> [What you are asked to do] Below are entries. Reproduce exactly the lines between the line holding "Imagineer (1165, 1288)" and the line holding "Konami (744, 1362)", inclusive, and only those.

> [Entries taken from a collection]
====================

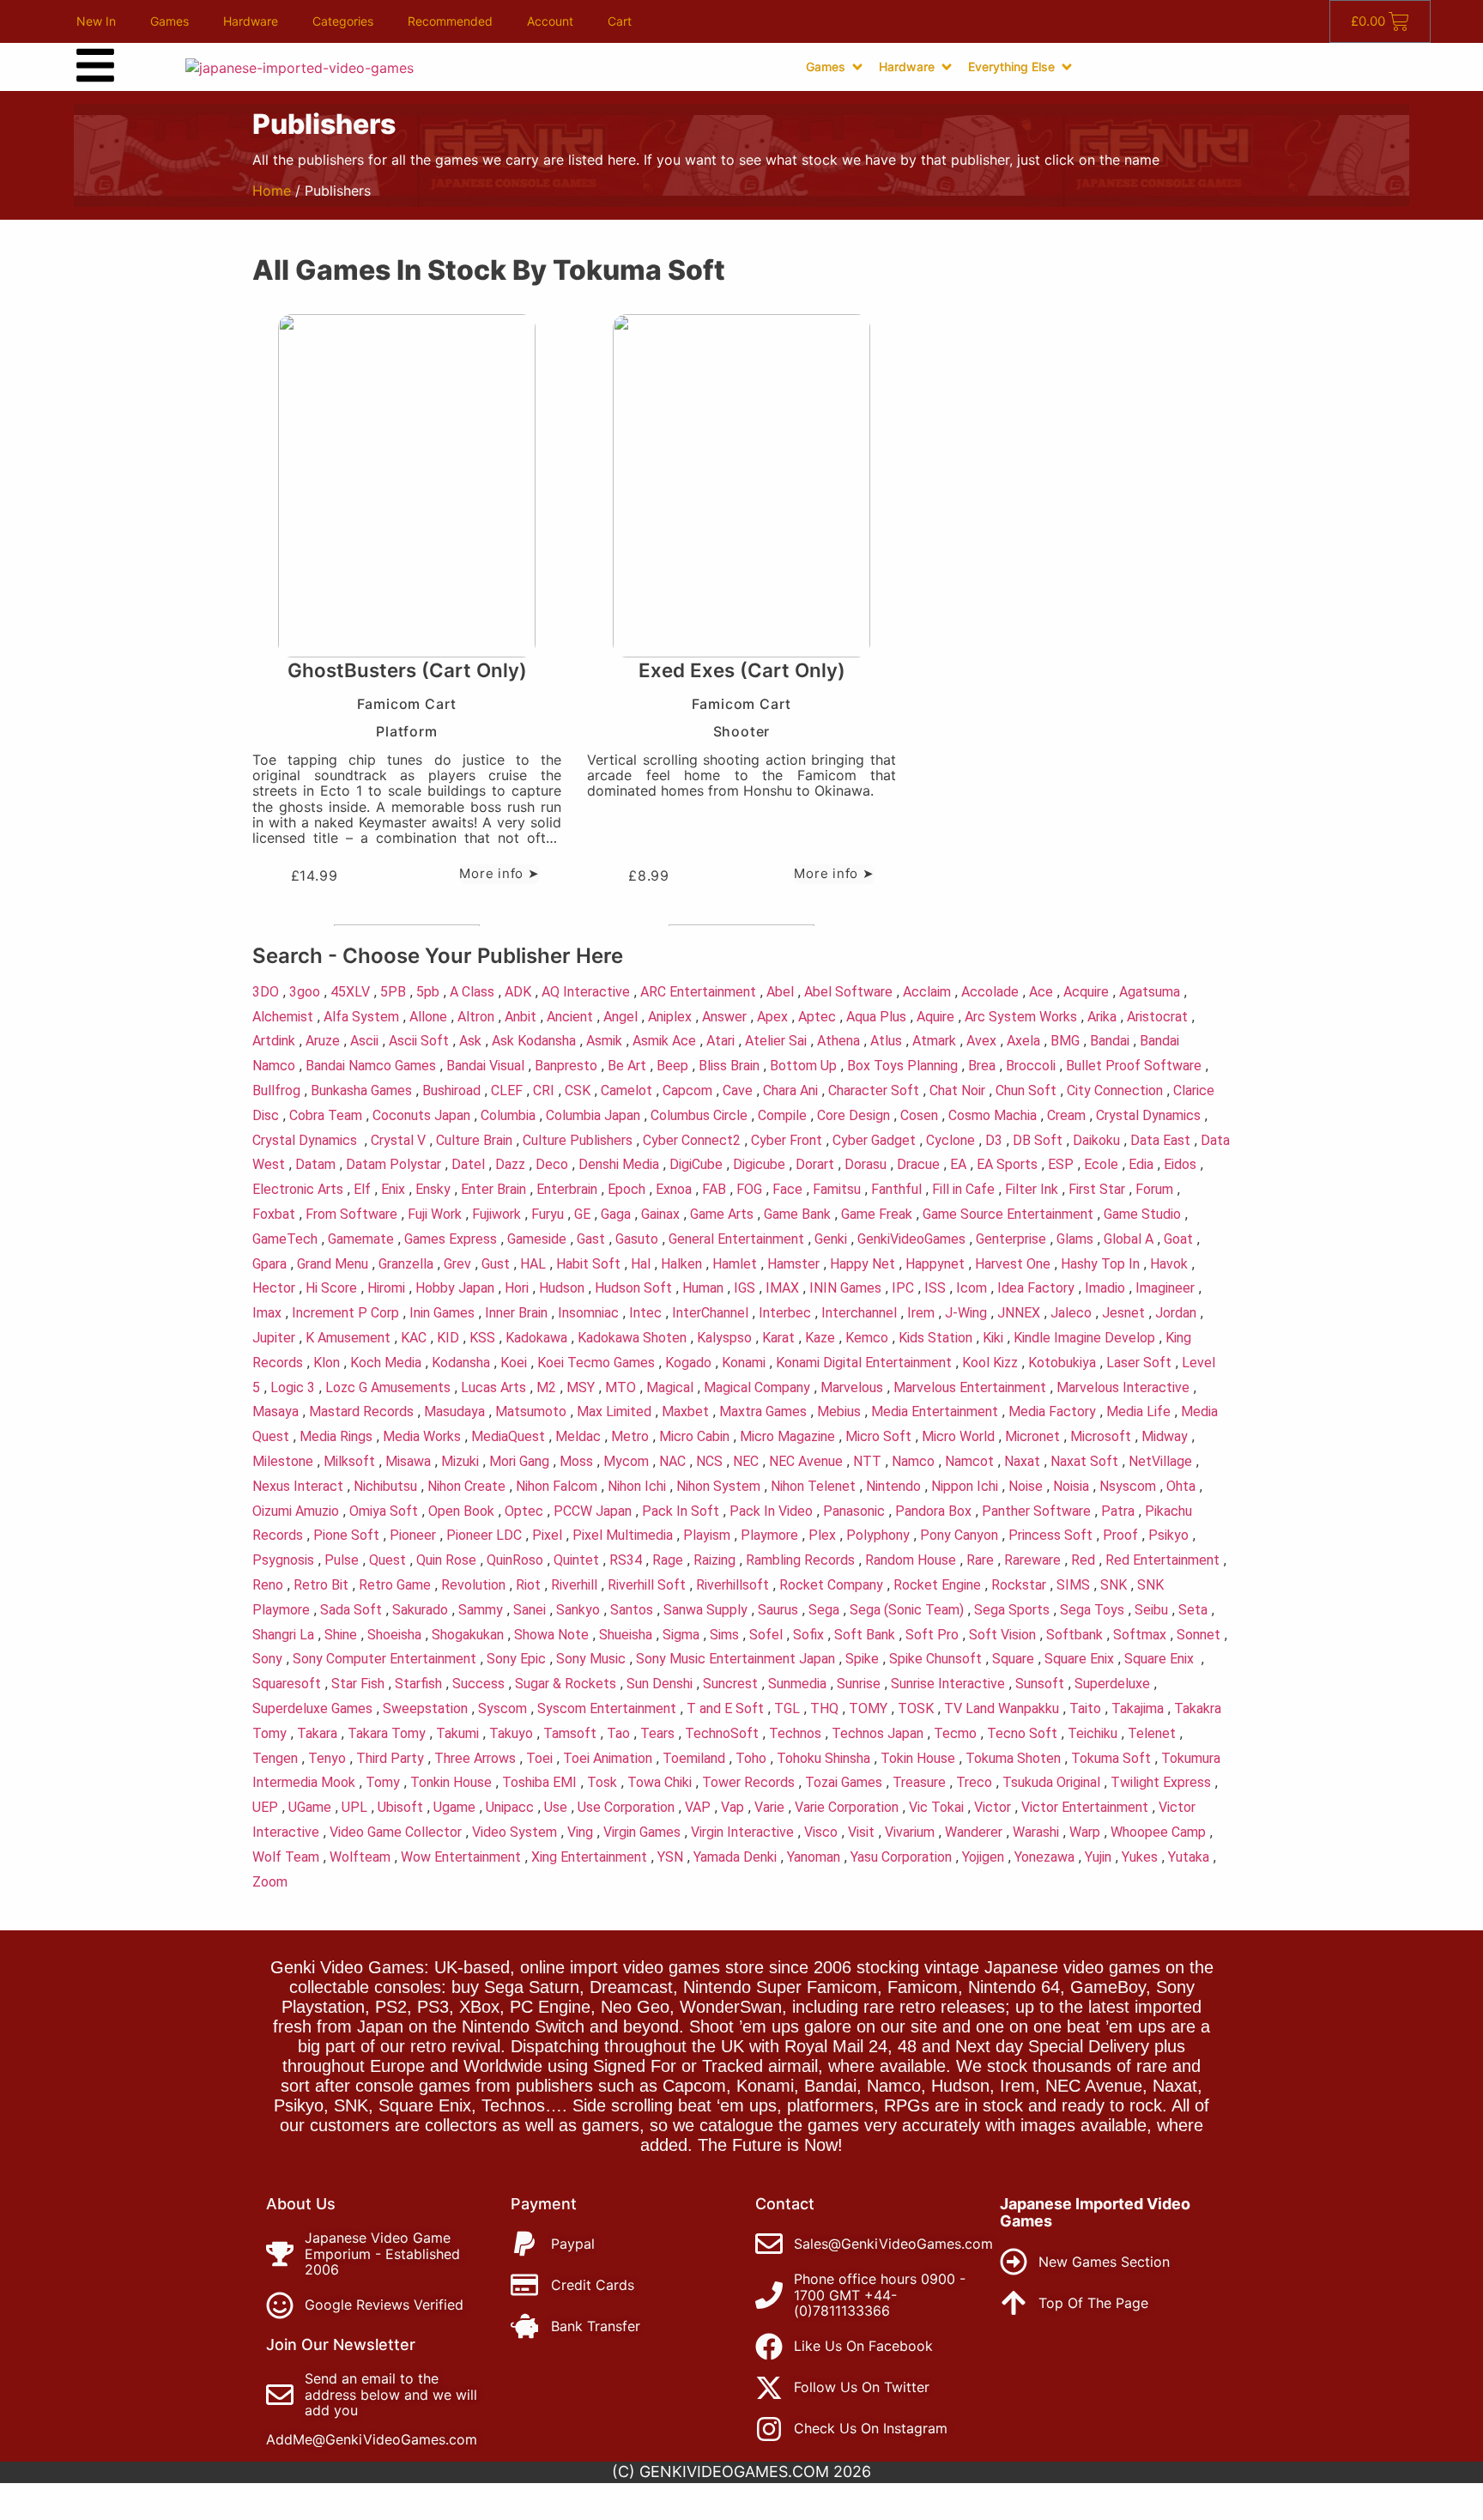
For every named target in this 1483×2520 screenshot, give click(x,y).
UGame (309, 1807)
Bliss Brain (729, 1065)
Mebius (839, 1411)
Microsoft (1100, 1436)
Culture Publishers (578, 1140)
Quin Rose (446, 1560)
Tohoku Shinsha (823, 1758)
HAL (533, 1264)
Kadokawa (536, 1338)
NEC (746, 1461)
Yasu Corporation (901, 1857)
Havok (1169, 1264)
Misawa (408, 1461)
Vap (732, 1807)
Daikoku (1096, 1140)
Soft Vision (1002, 1634)
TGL (787, 1708)
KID (448, 1338)
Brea (982, 1065)
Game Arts (722, 1214)
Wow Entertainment (461, 1857)
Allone (428, 1017)
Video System (514, 1832)
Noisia (1071, 1486)
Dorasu (865, 1164)
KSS (482, 1338)
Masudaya (454, 1411)
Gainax (660, 1214)
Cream (1066, 1115)
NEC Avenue (806, 1461)
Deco (552, 1164)
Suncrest (730, 1683)
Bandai (1109, 1041)
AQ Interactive (586, 992)
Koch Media (385, 1362)
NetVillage (1160, 1461)
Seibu (1151, 1610)
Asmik (604, 1041)
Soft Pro (932, 1634)
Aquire (935, 1017)
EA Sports (1007, 1164)
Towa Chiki (659, 1782)
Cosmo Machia (992, 1115)
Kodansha (461, 1362)
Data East (1160, 1140)
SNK (1113, 1585)
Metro (630, 1436)
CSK (577, 1090)
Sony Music (591, 1659)
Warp (1084, 1832)
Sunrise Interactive (948, 1683)
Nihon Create (466, 1486)
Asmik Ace (664, 1041)
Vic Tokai (936, 1807)
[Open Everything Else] (1066, 67)
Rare (980, 1560)
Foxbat (273, 1214)
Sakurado (420, 1610)
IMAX (782, 1288)
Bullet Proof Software (1134, 1065)
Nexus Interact (297, 1486)
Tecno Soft (1022, 1733)
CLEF (507, 1090)
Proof (1120, 1535)
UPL (354, 1807)
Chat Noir (957, 1090)
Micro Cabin (694, 1436)
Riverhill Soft (647, 1585)
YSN (670, 1857)
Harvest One (1012, 1264)
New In (96, 21)
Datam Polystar (393, 1164)
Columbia (508, 1115)
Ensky (433, 1189)
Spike (862, 1659)
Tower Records (748, 1782)
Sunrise (859, 1683)
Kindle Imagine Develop (1084, 1338)
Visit (861, 1832)
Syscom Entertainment (606, 1708)
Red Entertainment (1162, 1560)
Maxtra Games (763, 1411)
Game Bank (797, 1214)
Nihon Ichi (637, 1486)
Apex (772, 1017)
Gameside (536, 1239)
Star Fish (357, 1683)
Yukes (1140, 1857)
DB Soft (1037, 1140)
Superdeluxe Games (312, 1708)
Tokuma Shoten (1013, 1758)
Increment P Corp (345, 1313)
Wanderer (973, 1832)
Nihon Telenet (813, 1486)
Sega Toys (1092, 1610)
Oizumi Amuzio (295, 1511)
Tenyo (327, 1758)
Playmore (769, 1535)
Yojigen (983, 1857)
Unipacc (510, 1807)
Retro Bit (321, 1585)
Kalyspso (724, 1338)
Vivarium (910, 1832)
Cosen (919, 1115)
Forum (1154, 1189)
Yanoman (813, 1857)
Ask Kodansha (534, 1041)
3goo (304, 992)
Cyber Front (786, 1140)
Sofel (766, 1634)
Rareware (1032, 1560)
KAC (414, 1338)
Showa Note (551, 1634)
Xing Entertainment (589, 1857)
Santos (631, 1610)
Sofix (808, 1634)
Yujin (1098, 1857)
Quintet (576, 1560)
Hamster (793, 1264)
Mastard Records (361, 1411)
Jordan (1175, 1313)
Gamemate (361, 1239)
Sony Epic (516, 1659)
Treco (974, 1782)
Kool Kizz (990, 1362)
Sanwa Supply (705, 1610)
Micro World (958, 1436)
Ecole (1101, 1164)
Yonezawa (1044, 1857)
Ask (470, 1041)
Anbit (520, 1017)
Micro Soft (878, 1436)
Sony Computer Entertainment (384, 1659)
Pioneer (413, 1535)
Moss (576, 1461)
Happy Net (862, 1264)
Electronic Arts (297, 1189)
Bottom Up (803, 1065)
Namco (913, 1461)
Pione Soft (346, 1535)
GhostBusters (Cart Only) (407, 669)
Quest (387, 1560)
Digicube (759, 1164)
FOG (749, 1189)
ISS (935, 1288)
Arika (1102, 1017)
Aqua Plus (876, 1017)
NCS (709, 1461)
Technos (795, 1733)
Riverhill (574, 1585)
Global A (1128, 1239)
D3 (993, 1140)
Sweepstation (425, 1708)
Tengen (275, 1758)
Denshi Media (618, 1164)
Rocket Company (831, 1585)
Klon (326, 1362)
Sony (267, 1659)
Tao (618, 1733)
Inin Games (442, 1313)
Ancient (570, 1017)
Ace (1041, 992)
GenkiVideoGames (911, 1239)
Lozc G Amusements (388, 1387)
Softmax (1139, 1634)
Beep (672, 1065)
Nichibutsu (385, 1486)
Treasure (919, 1782)
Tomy (383, 1782)
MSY (580, 1387)
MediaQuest (508, 1436)
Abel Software (848, 992)
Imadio (1105, 1288)
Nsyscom (1127, 1486)
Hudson (561, 1288)
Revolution (473, 1585)
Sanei (529, 1610)
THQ (824, 1708)
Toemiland (694, 1758)
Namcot (969, 1461)
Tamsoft (569, 1733)
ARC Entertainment (698, 992)
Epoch (626, 1189)
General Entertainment (736, 1239)
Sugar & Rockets (565, 1683)
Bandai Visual (485, 1065)
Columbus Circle (699, 1115)
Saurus (778, 1610)
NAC (672, 1461)
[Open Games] (857, 67)
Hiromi (386, 1288)
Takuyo (511, 1733)
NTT (867, 1461)
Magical (669, 1387)
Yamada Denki (735, 1857)
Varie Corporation (847, 1807)
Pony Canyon (959, 1535)
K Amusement (348, 1338)
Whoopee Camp (1158, 1832)
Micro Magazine (787, 1436)
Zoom (270, 1882)
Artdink (273, 1041)
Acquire (1086, 992)
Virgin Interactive (742, 1832)
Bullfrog (276, 1090)
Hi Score (331, 1288)
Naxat (1022, 1461)
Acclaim (927, 992)
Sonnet (1198, 1634)
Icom (971, 1288)
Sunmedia (797, 1683)
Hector (273, 1288)
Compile (782, 1115)
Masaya (275, 1411)
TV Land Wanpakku (1001, 1708)
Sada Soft (351, 1610)
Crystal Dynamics (1148, 1115)
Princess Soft (1050, 1535)
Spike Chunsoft (935, 1659)
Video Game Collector (396, 1832)
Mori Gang (519, 1461)
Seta (1193, 1610)
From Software (351, 1214)
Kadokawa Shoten (632, 1338)
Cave (738, 1090)
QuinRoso (515, 1560)
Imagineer (1165, 1288)
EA (958, 1164)
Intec (645, 1313)
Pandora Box (933, 1511)
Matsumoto (530, 1411)
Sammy (480, 1610)
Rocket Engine (937, 1585)
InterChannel (710, 1313)
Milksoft (349, 1461)
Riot (528, 1585)
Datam (315, 1164)
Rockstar (1018, 1585)
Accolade (990, 992)
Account (550, 21)
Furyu (547, 1214)
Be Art (627, 1065)
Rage (667, 1560)
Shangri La (283, 1634)
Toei (539, 1758)
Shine (340, 1634)
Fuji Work (435, 1214)
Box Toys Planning (902, 1065)
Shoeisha (394, 1634)
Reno (267, 1585)
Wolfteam (360, 1857)
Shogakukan (468, 1634)
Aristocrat (1157, 1017)
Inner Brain (516, 1313)
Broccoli (1031, 1065)
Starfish (418, 1683)
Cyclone (950, 1140)
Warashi (1036, 1832)
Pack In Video (771, 1511)
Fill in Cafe (963, 1189)
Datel (468, 1164)
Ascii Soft (419, 1041)
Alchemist (282, 1017)
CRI (543, 1090)
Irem (921, 1313)
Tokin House (918, 1758)
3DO (265, 992)
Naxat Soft (1084, 1461)
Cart (620, 21)
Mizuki (460, 1461)
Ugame (454, 1807)
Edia (1141, 1164)
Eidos (1180, 1164)
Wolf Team (285, 1857)
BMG (1065, 1041)
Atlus (886, 1041)
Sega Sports (1012, 1610)
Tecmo (955, 1733)
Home (271, 190)
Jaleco (1071, 1313)
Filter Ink (1031, 1189)
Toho (750, 1758)
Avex (981, 1041)
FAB (714, 1189)
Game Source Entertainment (1008, 1214)
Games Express (450, 1239)
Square (1013, 1659)
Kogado (688, 1362)
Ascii (364, 1041)
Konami (744, 1362)
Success (478, 1683)
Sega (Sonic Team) (907, 1610)
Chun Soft (1026, 1090)
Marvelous (851, 1387)
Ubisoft (400, 1807)
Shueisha (625, 1634)
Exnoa (674, 1189)
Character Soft (873, 1090)
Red (1083, 1560)
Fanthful (896, 1189)
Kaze (820, 1338)
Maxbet (685, 1411)
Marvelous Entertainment (969, 1387)
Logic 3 (292, 1387)
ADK (518, 992)
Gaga (616, 1214)
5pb (427, 992)
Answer (724, 1017)
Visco (821, 1832)
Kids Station (935, 1338)
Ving (580, 1832)
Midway (1164, 1436)
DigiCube (696, 1164)
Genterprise (1011, 1239)
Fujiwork (496, 1214)
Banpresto (566, 1065)
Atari (720, 1041)
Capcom (687, 1090)
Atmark (934, 1041)
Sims (724, 1634)
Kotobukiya (1062, 1362)
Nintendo (893, 1486)
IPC (903, 1288)
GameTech (285, 1239)
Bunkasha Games (361, 1090)
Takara (317, 1733)
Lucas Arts (493, 1387)
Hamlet (734, 1264)
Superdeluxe (1112, 1683)
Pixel (547, 1535)
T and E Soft (725, 1708)
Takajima (1137, 1708)
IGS (744, 1288)
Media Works (422, 1436)
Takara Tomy (387, 1733)
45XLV (350, 992)
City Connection (1115, 1090)
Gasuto (636, 1239)
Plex (822, 1535)
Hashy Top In (1100, 1264)
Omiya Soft (383, 1511)
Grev (457, 1264)
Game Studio (1142, 1214)
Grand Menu (332, 1264)
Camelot (626, 1090)
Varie (769, 1807)
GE (582, 1214)
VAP (698, 1807)
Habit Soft (588, 1264)
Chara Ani (790, 1090)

====================

> [Solution to this task]
Imagineer (1165, 1288)
EA (958, 1164)
Intec (645, 1313)
Pandora Box (933, 1511)
Matsumoto (530, 1411)
Sammy (480, 1610)
Rocket Engine (937, 1585)
InterChannel (710, 1313)
Milksoft (349, 1461)
Riot (528, 1585)
Datam (315, 1164)
Rockstar (1018, 1585)
Accolade (990, 992)
Account (550, 21)
Furyu (547, 1214)
Be Art (627, 1065)
Rage (667, 1560)
Shangri La (283, 1634)
Toei (539, 1758)
Shine (340, 1634)
Fuji Work (435, 1214)
Box Toys Planning (902, 1065)
Shoeisha (394, 1634)
Reno (267, 1585)
Wolfteam (360, 1857)
Shogakukan (468, 1634)
Aristocrat (1157, 1017)
Inner Brain (516, 1313)
Broccoli (1031, 1065)
Starfish (418, 1683)
Cyclone (950, 1140)
Warashi (1036, 1832)
Pack In Video (771, 1511)
Fill in Cafe (963, 1189)
Datel (468, 1164)
Ascii Soft (419, 1041)
Alchemist (282, 1017)
CRI (543, 1090)
Irem (921, 1313)
Tokin House (918, 1758)
3DO (265, 992)
Naxat Soft (1084, 1461)
Cart (620, 21)
Mizuki (460, 1461)
Ugame (454, 1807)
Edia (1141, 1164)
Eidos (1180, 1164)
Wolf Team (285, 1857)
BMG (1065, 1041)
Atlus (886, 1041)
Sega Sports (1012, 1610)
Tecmo (955, 1733)
Home (271, 190)
Jaleco (1071, 1313)
Filter Ink (1031, 1189)
Toho (750, 1758)
Avex (981, 1041)
FAB (714, 1189)
Game Source Entertainment (1008, 1214)
Games Express (450, 1239)
Square (1013, 1659)
Kogado (688, 1362)
Ascii (364, 1041)
Konami (744, 1362)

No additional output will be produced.